# Shelf Life - Prairie Grass Seed



## johnhunter (Jun 17, 2000)

I have an opportunity to score a quantity of prairie grass seed mix (Big Blue, Indiangrass, Little Blue). The thing is, I'm only about 50% likely to be able to use it this year, due to a couple unrelated factors. 

If kept in a cool, dry place, would the stuff still be good in '06?


----------



## trout (Jan 17, 2000)

Grass seeds have been found stored for 1000 years and they germinated.
You might just be able to keep it until 06.
Curious, how much is that stuff normally and what is the seeding rate?


----------



## DEERSLAYER (Mar 29, 2000)

The regional prairie grass guy from Pheasants Forever told me it should remain good for 2-3 years with no problem.


----------



## johnhunter (Jun 17, 2000)

Prices - they vary based on variety, market conditions, and volume purchased. I've seen Big Blue and Indiangrass range between $6 and $8 per pound, Little Blue slightly more.

A mix of the above 3 will run slightly higher, and may be priced somewhere around $10/lb.

Application rates - I've seen 8 to 10 pounds/acre recommended when drilled, somewhat higher if broadcast. At 8 pounds per acre, you're probably looking at about $80 in seed per acre.

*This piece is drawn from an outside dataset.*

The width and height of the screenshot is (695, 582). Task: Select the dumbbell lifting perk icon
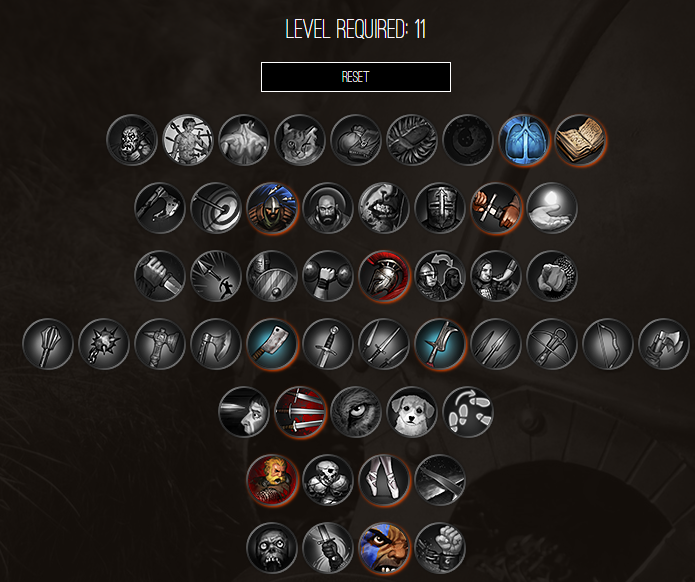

If you're trying to get these grasses established, Plateau herbicide is darn near a must. Six oz. per acre worked for me. This stuff ain't cheap, if you can find it. Figure on an additional $20/acre for the initial application of Plateau alone.


----------



## orion (Apr 8, 2002)

FL-If the mix you are refering to is the PF Native prairie mix, it has wildflowers already in it. If this is the mix, the wildflowers may not keep a high germination. If its just prairie grass there is no problem with keeping it a year or more. If it were me, I would get the seed now if the price is right, and take what I get with the wildflowers. I know you will do well, based on the pics you have shown of your prairie restorations.


----------